━━━━━ Bereitgestellter Text ━━━━━

Position zur Zuckersteuer nach britischem Modell zur Budgetkonsolidierung 

(Stand November 2024)

Lesedauer: 4 Minuten

17.12.2024

Seit Herbst 2024 wird in Österreich die Einführung einer Zuckersteuer auf alkoholfreie Erfrischungsgetränke (Softdrinks) nach britischem Modell zur Budgetkonsolidierung diskutiert. Doch ihr ökonomischer und gesundheitlicher Vorteil ist marginal, die Nachteile für die Lebensmittelunternehmen und die Konsumentinnen und Konsumenten überwiegen. 

1. Wirtschaftliche Stagnation und geschwächte Wettbewerbsfähigkeit - 
Folgen einer Zuckersteuer für die Lebensmittelindustrie und den Standort

  • Durch die massive Teuerung und den anhaltenden Kostendruck in Österreich befindet sich die heimische Nahrungs- und Genussmittelindustrie (Lebensmittelindustrie) derzeit in einer wirtschaftlichen Stagnation. Die Branche verliert zunehmend an preislicher Wettbewerbsfähigkeit – im Inland und im Export. 

  • Österreich ist ein Hochsteuerland. Eine neue Zuckersteuer kann das Budgetdefizit nicht konsolidieren, würde aber die davon betroffenen Unternehmen und den Wirtschaftsstandort insgesamt weiter schwächen und den Konsum dämpfen. Für die Unternehmen würde eine Zuckersteuer zusätzlichen finanziellen Aufwand bedeuten.

━━━━━ Einträge im Datensatz ━━━━━

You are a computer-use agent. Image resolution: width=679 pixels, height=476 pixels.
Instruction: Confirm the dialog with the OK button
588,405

━━━━━
━━━━━ Einträge im Datensatz ━━━━━

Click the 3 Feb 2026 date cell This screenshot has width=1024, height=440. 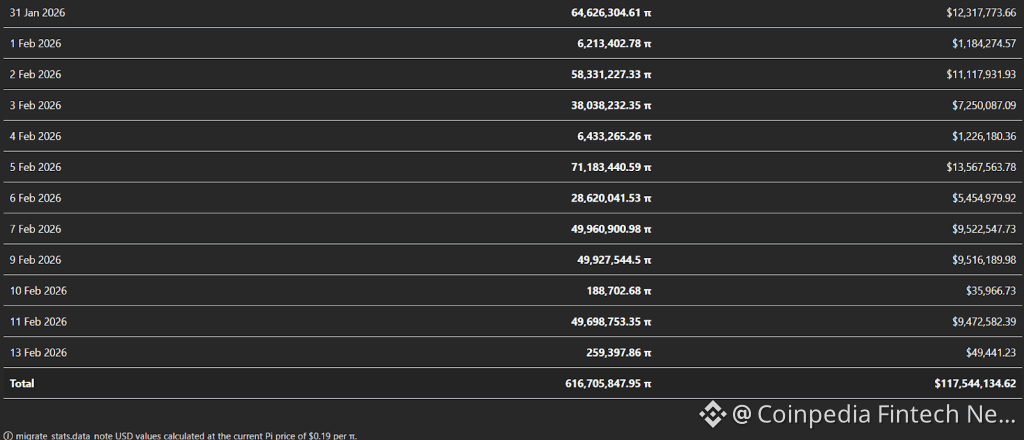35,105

━━━━━

▶ _Zu erledigende Aufgabe_
Führen Sie den Text zur Zuckersteuer bitte im Anschluss an seinen letzten Satz weiter.

▶ _Ergebnis dieser Übung_
  • Der Kostendruck für die Unternehmen am Standort ist schon jetzt zu hoch. International tätige heimische Lebensmittelproduzenten investieren bereits im Ausland, weil Arbeit und Energie im Inland ungleich teurer sind. Hinzu kommen die hohen Aufwendungen für die zahlreichen EU-Regulierungen (etwa Nachhaltigkeitsberichterstattung, Lieferkettengesetz, Entwaldungsverordnung). Auch sind die Kosten für Rohwaren und Logistik aufgrund des Klimawandels und der weltweiten Krisenherde gestiegen. Das gefährdet das wirtschaftliche Überleben der Branche, die in Österreich versorgungs- und systemrelevant ist.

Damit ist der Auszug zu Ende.